▶ **List of tasks**
(a) Answer these questions from the stomach cancer text:
(i) How many times more likely are patients with IM to develop stomach cancer than those without?
(ii) How many lives does stomach cancer claim yearly in Singapore?
(iii) What proportion of stomach cancer patients are diagnosed only at an advanced stage?
(b) Rewrite a passage of the stomach cancer text, swapping "detected early" for "caught in time": begin at the words "Stomach cancer is" and stop after "an advanced stage.".

(Given text begins)

A new study published in the journals Cancer Cell has revealed that genomic technologies provide better insights into intestinal metaplasia (IM), a known risk factor for gastric (stomach) cancer. Patients with IM are six times more likely to develop stomach cancer than those without. The research could also help detect patients who are infected with the Helicobacter pylori bacteria, which is also linked to the disease.
Stomach cancer is the third deadliest cancer in the world according to World Health Organization (WHO) statistics and claims more than 300 lives yearly in Singapore. The disease is believed to be caused by infection with Helicobacter pylori but is potentially treatable if detected early. Unfortunately, more than two-thirds of stomach cancer patients are only diagnosed at an advanced stage.
Previous genetic studies on IM have mainly focused on patients who were already diagnosed with stomach cancer but these are limited in their ability to predict who is likely to develop the disease and how the disease will progress. The new study is the first to comprehensively map out the genetic changes in IM in a cohort of stomach cancer-free subjects, which helps us better predict the possible occurrence and progression of the disease.

(Given text ends)
(Listed records begins)

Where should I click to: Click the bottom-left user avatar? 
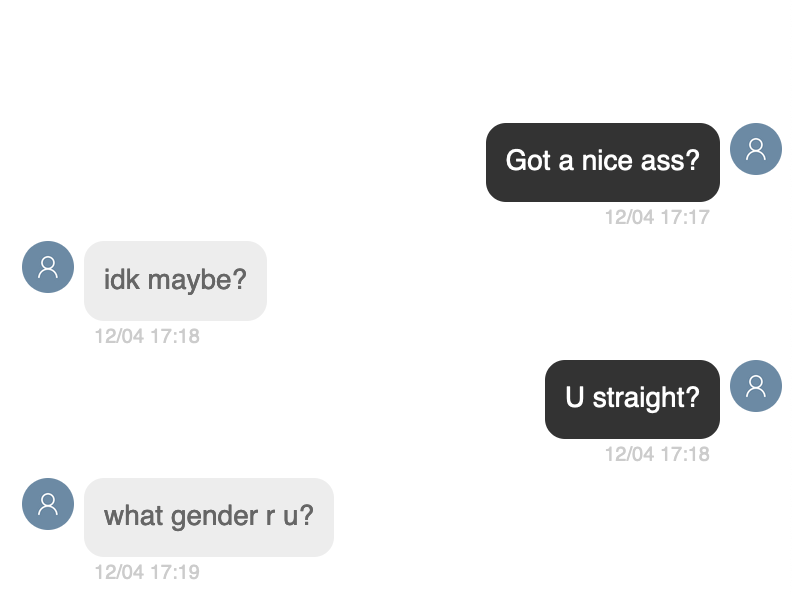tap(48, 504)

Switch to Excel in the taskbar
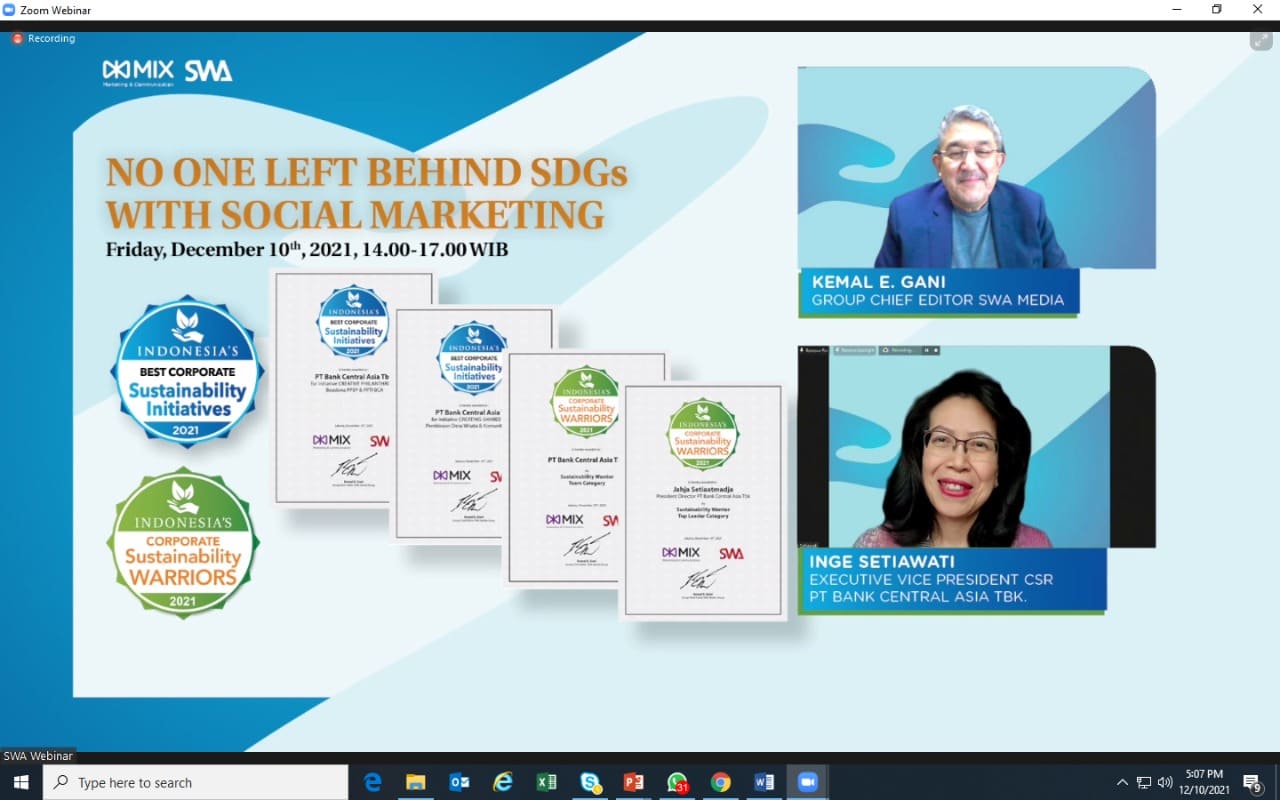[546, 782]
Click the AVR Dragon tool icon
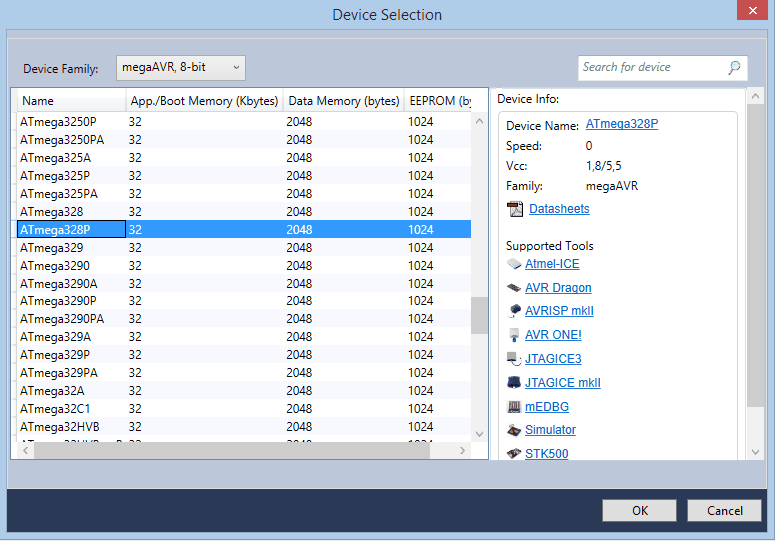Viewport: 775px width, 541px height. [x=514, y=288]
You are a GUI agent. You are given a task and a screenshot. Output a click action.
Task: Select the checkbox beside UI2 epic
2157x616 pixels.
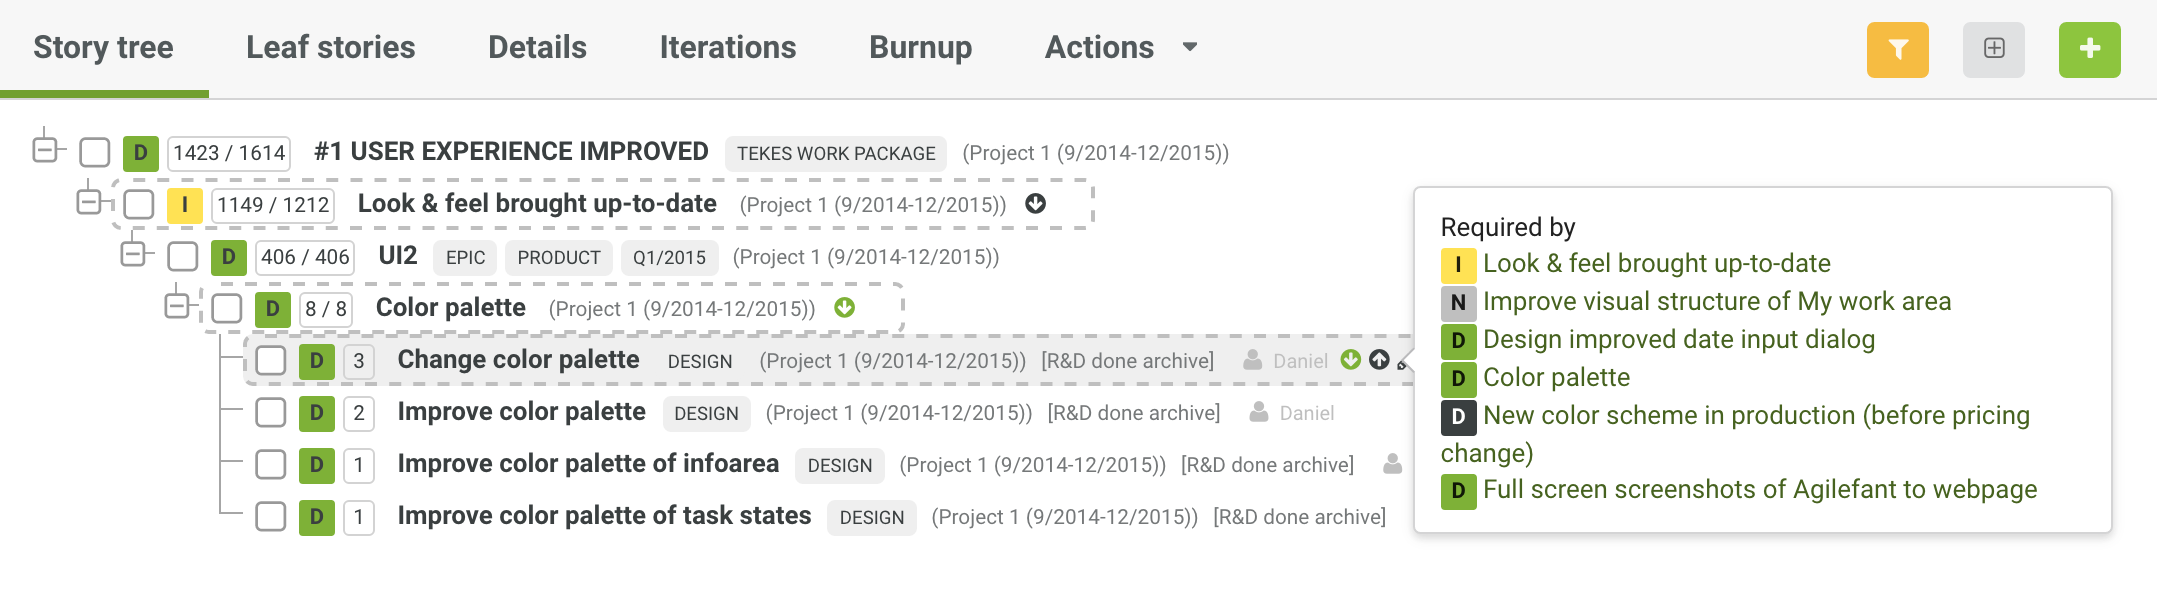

(Listed records ends)

▶ **Answers given**
(a)
(i) Six times
(ii) More than 300
(iii) More than two-thirds

(b)
Stomach cancer is the third deadliest cancer in the world according to World Health Organization (WHO) statistics and claims more than 300 lives yearly in Singapore. The disease is believed to be caused by infection with Helicobacter pylori but is potentially treatable if caught in time. Unfortunately, more than two-thirds of stomach cancer patients are only diagnosed at an advanced stage.